Expression of the ErbB2 TCR on retrovirally transduced SupT1 cells and CD8⁺ T cells. (A) Screening of TCR α/β pairs by retroviral transduction of SupT1 cells. Retroviruses encoding eight different TCR combinations were screened for ErbB2_369–377 specificity by transduction of SupT1 cells. HLA-A2/ErbB2_369–377 tetramer staining of the genetically modified SupT1 cells was performed 5 days after transduction and analyzed by flow cytometry. Two representative SupT1 populations are shown, each bearing different TCRs whose α and β chains were isolated from the ErbB2-specific polyclonal CD8⁺ T cells.

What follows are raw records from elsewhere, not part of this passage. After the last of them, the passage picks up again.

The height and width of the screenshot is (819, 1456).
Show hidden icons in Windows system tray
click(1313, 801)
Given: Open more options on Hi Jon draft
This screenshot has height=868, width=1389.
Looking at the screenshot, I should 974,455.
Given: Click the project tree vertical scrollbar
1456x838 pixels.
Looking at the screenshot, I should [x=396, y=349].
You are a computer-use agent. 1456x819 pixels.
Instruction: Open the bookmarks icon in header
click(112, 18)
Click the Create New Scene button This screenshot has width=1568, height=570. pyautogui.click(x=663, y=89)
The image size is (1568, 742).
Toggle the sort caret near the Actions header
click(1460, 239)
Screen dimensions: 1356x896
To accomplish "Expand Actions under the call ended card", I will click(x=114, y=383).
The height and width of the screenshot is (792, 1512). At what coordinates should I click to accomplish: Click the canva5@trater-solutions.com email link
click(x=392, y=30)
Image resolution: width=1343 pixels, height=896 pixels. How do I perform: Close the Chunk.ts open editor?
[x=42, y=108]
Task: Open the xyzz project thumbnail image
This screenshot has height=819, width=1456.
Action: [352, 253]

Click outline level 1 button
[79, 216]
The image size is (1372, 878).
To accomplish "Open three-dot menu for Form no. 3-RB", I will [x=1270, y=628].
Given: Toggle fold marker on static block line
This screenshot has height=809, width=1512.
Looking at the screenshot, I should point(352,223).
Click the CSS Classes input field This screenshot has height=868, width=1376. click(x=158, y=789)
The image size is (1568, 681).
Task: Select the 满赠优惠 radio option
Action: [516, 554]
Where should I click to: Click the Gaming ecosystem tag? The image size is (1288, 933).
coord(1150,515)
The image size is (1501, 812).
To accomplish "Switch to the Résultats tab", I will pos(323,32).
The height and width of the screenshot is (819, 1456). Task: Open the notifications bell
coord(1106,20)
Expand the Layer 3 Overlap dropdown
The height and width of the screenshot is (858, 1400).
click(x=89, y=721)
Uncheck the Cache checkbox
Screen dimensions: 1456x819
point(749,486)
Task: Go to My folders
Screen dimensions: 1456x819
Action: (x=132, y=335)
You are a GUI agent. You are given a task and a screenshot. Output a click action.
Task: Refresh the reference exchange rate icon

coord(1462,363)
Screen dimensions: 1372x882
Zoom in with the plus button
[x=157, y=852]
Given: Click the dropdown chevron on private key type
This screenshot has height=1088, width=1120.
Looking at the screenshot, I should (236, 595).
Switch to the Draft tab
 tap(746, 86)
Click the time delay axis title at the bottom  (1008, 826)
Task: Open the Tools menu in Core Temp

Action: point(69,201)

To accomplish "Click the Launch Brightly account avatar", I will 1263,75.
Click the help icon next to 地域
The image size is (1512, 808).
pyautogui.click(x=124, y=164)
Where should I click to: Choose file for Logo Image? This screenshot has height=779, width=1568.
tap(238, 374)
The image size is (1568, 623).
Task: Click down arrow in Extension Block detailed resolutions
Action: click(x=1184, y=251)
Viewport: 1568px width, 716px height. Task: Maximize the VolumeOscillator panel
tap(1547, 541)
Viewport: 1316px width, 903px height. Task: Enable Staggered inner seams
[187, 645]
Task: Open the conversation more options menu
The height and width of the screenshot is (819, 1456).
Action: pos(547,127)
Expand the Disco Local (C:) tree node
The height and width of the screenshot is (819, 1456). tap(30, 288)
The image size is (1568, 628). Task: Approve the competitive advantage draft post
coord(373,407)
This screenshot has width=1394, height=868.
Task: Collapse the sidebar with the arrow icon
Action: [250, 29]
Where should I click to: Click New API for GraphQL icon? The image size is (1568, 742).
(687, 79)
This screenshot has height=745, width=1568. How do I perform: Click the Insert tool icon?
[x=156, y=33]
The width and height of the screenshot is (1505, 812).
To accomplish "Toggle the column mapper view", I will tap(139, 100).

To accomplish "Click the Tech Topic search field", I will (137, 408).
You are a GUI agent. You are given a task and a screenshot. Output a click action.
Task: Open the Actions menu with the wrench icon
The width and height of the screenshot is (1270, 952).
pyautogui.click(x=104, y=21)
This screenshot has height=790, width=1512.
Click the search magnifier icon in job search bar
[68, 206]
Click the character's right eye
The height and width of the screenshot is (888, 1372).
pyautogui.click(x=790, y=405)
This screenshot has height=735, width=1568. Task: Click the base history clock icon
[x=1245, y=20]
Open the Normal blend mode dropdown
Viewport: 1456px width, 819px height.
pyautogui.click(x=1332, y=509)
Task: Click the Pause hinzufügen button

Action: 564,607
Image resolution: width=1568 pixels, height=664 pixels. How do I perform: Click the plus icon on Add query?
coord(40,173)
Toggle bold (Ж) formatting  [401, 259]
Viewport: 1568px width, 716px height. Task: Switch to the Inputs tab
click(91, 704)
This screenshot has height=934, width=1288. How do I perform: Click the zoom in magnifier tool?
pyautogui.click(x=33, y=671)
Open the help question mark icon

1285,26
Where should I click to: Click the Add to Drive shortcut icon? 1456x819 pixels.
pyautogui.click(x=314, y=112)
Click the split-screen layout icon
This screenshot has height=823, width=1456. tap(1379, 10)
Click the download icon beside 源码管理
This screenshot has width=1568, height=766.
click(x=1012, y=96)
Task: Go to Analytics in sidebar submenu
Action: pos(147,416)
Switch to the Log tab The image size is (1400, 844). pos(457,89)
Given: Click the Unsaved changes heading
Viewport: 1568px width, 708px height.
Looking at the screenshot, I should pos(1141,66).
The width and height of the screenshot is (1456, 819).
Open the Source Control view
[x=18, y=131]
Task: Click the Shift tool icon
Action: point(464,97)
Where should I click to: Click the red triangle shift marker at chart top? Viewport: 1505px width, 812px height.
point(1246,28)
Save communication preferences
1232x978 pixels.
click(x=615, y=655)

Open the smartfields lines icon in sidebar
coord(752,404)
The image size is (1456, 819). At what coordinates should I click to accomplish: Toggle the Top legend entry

Untransduced (NV) and MART1 SupT1 cells served as negative controls for HLA-A2/ErbB2_369–377 tetramer binding. (B) HLA-A2/ErbB2_369–377 tetramer staining of primary TCR-transduced CD8⁺ T cells. CD8⁺ T cells transduced with either the ErbB2 TCR7 or the MART1 TCR and untransduced CD8⁺ T cells (NV) were stained with the indicated HLA-A2/peptide tetramers. Numbers represent the percentage of tetramer⁺ cells. TCR, T-cell receptor.

FIG. 4.

ErbB2_369–377-specific T cells show potent IFN-γ production in response to ErbB2-peptide-loaded targets and ErbB2-expressing cancer cell lines in vitro. (A) ErbB2 or MART1 TCR-transduced T cells were cocultured with T2 cells loaded with HLA-A2-restricted ErbB2_369–377 or with MART1_26–35 for 18 hr. (B) ErbB2 or MART1 TCR-transduced T cells were cultured alone (none) or stimulated overnight with human HLA-A2-restricted ErbB2⁺-established cancer cell lines. SKOV-3 (HLA-A2⁻ ErbB2⁺) and CEM (HLA-A2⁻ ErbB2⁻) served as negative control tumor targets. (C) CD8⁺ T cells transduced with the ErbB2_369–377-specific TCR as well as the control MART1 TCR were incubated 11 days after transduction for 18 hr with T2 cells pulsed with a range of titrated concentrations of ErbB2_369–377 peptide. T2 pulsed with MART1_26–35 peptide served as negative control target T cells. For all assays, IFN-γ was quantified from cell-free supernatants by ELISA and is reported as the mean concentration (pg/ml)±SEM of duplicate wells.

FIG. 5.

T cells expressing ErbB2_369–377-specific TCR7 delay tumor growth in vivo. T cells expressing ErbB2_369–377-specific TCR7 delay tumor growth in vivo. Retrovirally transduced ErbB2 TCR7 CD8⁺ T cells and the breast cancer cell line MDA231 were co-injected subcutaneously into the flank of NSG mice on day 0. MART1-specific F5 TCR-transduced T cells co-injected with MDA231 were used as controls. (A) Tumor growth was determined by caliper measurement over time. Results are expressed as mean tumor volume (mm³±SEM) with n=5 for all groups. Statistical significance of p<0.05 is reported as *p=0.0495, **p=0.0075, and ***p=0.0029. After 35 days, tumors were resected, photographed (B), and measured for tumor weight (C). NSG, NOD/SCID/γ-chain^−/−.